Updated fact sheet informs patients of rare immune response

The FDA updated the prescribing information for Johnson & Johnson’s single-shot Covid-19 vaccine, Ad26.COV2.S, to add a warning regarding the possible increased risk of Guillain-Barré syndrome among patients who receive the shot.

“Reports of adverse events following use of the Janssen Covid-19 Vaccine under emergency use authorization suggest an increased risk of Guillain-Barré syndrome during the 42 days following vaccination,” the updated label reads.

To date, the federal Vaccine Adverse Event Reporting System (VAERS) has received 100 reports of the rare syndrome following vaccination with Ad26.Cov2.S—to date, 95 cases resulted in hospitalization, and one proved fatal. The event is generally reported two weeks after vaccination, primarily in men 50 years of age or older.
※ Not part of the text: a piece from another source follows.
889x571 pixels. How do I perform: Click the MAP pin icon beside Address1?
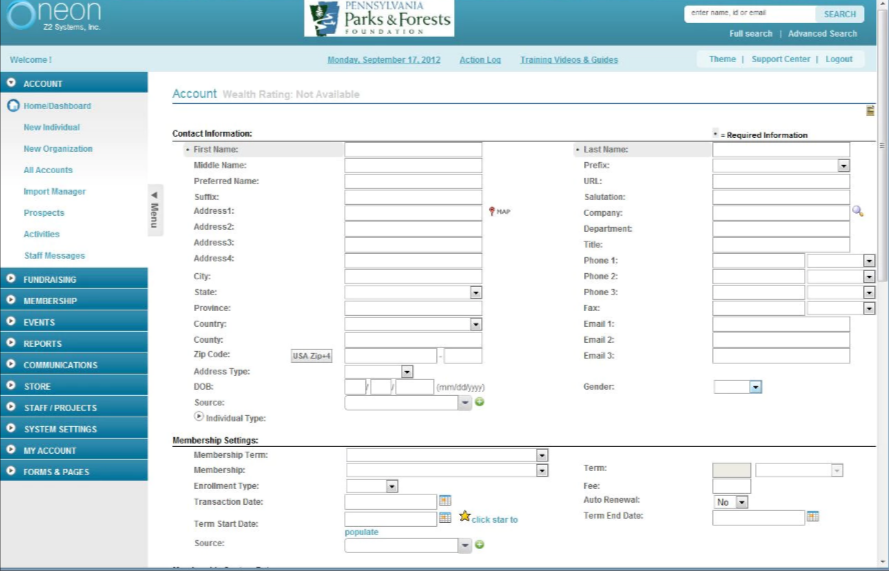[x=492, y=212]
While there is not yet evidence to definitively prove that the vaccine is responsible for the condition, the FDA will continue to monitor these reports.

The cause of Guillain-Barré syndrome—a rare condition in which the immune system attacks the body’s nerve cells and cause muscle weakness and paralysis—is not currently known, though the condition has been known to follow a few weeks after other illnesses or infections, such as the flu, Zika virus, and gastrointestinal infections—not to mention Covid-19. And, while the symptoms often fade within a few weeks, the syndrome has the potential to cause permanent nerve damage and paralysis.

Ad26.COV2.S is far from the first vaccine to be linked to Guillain-Barré—back in 1976, there was a small uptick in cases following swine flu vaccination, totaling roughly one additional case of Guillain-Barré per 100,000 people vaccinated, according to the CDC. The seasonal flu shot is also sometimes linked to the syndrome, though the CDC noted that when there has been a case increase, “it has consistently been in the range of 1-2 additional [Guillain-Barré syndrome] cases per million flu vaccine doses administered.” More recently, in March of this year, the FDA found a possible link between the syndrome and receipt of the shingles vaccine (Shingrix), requiring a similar update to the shot’s prescribing information.

To date, it is unclear why some vaccines lead to an uptick in Guillain-Barré. “We don’t really understand the biological mechanism,” Daniel Salmon, PhD, director of the Institute for Vaccine Safety at Johns Hopkins University, told The New York Times. “It’s an incredible frustration.”

However, he added that the benefits of the vaccine still outweigh the risk.

“Everything has risks,” Salmon said. “And the key to decision-making is to optimize the benefits and reduce the risks… Covid is a pretty nasty disease that’s killed 600,000 people.”

Anthony Fauci, MD, director of the National Institute of Allergy and Infectious Diseases and chief medical advisor to the president, came to a similar conclusion.

“When you vaccinate tens of millions of people, you will always find a rare event,” he said in an interview with CNN. “You’ve got make a decision—does the benefit outweigh the unusual risk of an adverse event? Thus far with the vaccines, it’s always been decided that the benefit of the vaccine outweighs the risk of an adverse event.”

So far, the FDA noted, there have not been data to suggest a similar link between Guillain-Barré syndrome and the two mRNA Covid-19 vaccines, BNT162b2 and mRNA-1273, manufactured by Pfizer/BioNTech and Moderna, respectively.

In a statement on the potential side effect, Johnson & Johnson wrote that any adverse event report related to the vaccine “is shared with the U.S. Food and Drug Administration, the European Medicines Agency, the World Health Organization and other health authorities around the world where our vaccine is authorized. We strongly support raising awareness of the signs and symptoms of rare events to ensure they can be quickly identified and effectively treated.”

This is not the first setback for the beleaguered AD26.COV2.S vaccine. Use of the vaccine was temporarily halted earlier this year following reports of blood clots and thrombocytopenia among recipients of the shot, though the FDA and CDC later lifted the pause after a review of the safety data revealed that the side effect was rare and potentially treatable. The vaccine also saw a major manufacturing delay after workers at a Baltimore manufacturing plant botched as many as 15 million doses, an issue that later launched an FDA investigation.

And, while there has not been any data to suggest a link between Guillain-Barré and the two mRNA Covid-19 vaccines, BNT162b2 and mRNA-1273, those vaccines have encountered problems of their own—in late June, the CDC’s Advisory Committee on Immunization Practices concluded that there is a “likely association” between vaccination with either mRNA-based vaccine and rare cases of myocarditis and pericarditis in adolescents and young adults.